From Puno in Peru we drove to Copacabana and there boarded the ship which was going to carry us to La Paz, the biggest city in Bolivia (and also the highest: 3600 m.) We drove around the town for a while (staring at the crazy traffic) and then went to our hotel. We dined there for a very cheap price.


The following day we left the busy town and our guide José took us to the Altiplano. We visited Tihuanacu, the city of the Aymara's (pre-Inca). We saw old totems and the Sun Gate. Later that day we also did a short tour of La Paz, where we saw among others the Witch Market, where one can spot all kinds of strange objects, like the foetus of lama's. We also drove through Moon Valley



The day after we took a flight to Sucre, which is actually the legal capital of the country. There, our guide Elisabeth welcomed us.
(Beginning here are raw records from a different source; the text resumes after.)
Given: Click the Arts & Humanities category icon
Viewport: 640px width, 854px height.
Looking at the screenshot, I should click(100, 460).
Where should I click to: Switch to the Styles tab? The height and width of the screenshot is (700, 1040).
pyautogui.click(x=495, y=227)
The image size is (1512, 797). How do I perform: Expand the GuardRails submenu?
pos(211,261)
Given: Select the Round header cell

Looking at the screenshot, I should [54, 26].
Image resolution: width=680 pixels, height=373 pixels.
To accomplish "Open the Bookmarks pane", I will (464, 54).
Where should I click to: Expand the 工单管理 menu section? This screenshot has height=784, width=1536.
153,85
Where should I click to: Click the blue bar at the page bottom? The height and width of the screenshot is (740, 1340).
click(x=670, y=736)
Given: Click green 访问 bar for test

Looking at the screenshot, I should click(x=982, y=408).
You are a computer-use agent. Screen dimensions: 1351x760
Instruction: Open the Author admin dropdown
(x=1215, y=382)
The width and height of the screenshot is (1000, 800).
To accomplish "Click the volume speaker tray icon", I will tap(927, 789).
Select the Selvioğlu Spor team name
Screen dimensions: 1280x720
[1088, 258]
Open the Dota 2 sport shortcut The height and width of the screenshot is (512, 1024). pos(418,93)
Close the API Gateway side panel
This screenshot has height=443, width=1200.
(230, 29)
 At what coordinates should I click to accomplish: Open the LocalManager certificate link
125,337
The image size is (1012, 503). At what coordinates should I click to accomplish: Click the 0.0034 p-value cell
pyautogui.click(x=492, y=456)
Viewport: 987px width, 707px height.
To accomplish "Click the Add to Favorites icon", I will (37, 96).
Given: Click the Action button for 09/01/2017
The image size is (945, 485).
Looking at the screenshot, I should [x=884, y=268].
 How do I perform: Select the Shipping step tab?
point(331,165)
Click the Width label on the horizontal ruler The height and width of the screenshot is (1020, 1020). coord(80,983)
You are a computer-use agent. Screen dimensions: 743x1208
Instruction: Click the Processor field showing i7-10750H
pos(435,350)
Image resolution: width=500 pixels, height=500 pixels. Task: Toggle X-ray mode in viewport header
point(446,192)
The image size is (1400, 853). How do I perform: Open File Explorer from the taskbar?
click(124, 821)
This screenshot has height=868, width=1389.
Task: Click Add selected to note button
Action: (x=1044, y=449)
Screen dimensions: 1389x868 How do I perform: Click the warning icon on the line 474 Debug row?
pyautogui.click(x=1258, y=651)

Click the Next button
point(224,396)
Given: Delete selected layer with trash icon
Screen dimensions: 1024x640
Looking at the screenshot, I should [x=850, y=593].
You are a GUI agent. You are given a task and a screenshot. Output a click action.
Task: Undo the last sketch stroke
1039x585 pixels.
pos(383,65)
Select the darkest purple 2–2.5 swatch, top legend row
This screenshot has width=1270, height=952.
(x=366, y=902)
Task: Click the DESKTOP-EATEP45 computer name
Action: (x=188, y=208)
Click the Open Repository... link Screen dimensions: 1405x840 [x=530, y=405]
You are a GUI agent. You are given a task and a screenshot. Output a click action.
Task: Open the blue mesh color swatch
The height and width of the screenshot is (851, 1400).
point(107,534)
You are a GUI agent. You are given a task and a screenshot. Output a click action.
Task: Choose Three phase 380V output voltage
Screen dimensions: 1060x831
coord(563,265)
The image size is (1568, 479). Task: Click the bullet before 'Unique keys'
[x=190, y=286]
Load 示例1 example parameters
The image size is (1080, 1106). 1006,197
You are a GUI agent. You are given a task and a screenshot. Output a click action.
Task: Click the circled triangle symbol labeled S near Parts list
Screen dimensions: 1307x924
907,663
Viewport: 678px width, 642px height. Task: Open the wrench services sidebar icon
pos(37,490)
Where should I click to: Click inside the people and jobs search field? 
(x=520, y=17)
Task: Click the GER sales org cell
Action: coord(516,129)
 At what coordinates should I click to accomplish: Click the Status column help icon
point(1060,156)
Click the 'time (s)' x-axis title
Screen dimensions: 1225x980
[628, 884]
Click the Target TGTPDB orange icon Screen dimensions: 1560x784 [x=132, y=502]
She brought us to our hotel, which was a former hacienda. The whole town, by the way, is built in this style. Then we visited La Recoleta, a convent. From there you had a magnificent view over the town. Next we visited Chasa de Liberdad and San Felipe de Nery. It was very interesting and we liked Elisabeth a lot.

At the moment we visited La Paz and Sucre, there was a general strike going on and this meant some of the planned trips couldn't be made. We also had to eat in a private home because all restaurants were closed.

Something we could do, however, was drive to Potosi (4 hours over bad roads) to see the silver mines. We went inside the Casa Moneda to see how the Spanish robbed the gold and silver to spice the coffers of the Spanish king!



Tuesday, June 13, 2017

Peru - Arequipa and Puno

(Continuation of previous blogpost)

From Lima we flew to Arequipa, which is named the 'white town'. It is situated on 2000 meters of heigt and got its name from the lava stone (coming from the three volcanoes Misti, Pichupichu and Chachani which are all above 6000 m high). We were welcomed at the airport by our local guide Hilda who first brought us to our hotel (near the cozy Plaza de Armas) and afterwards took us on a guided tour of the town.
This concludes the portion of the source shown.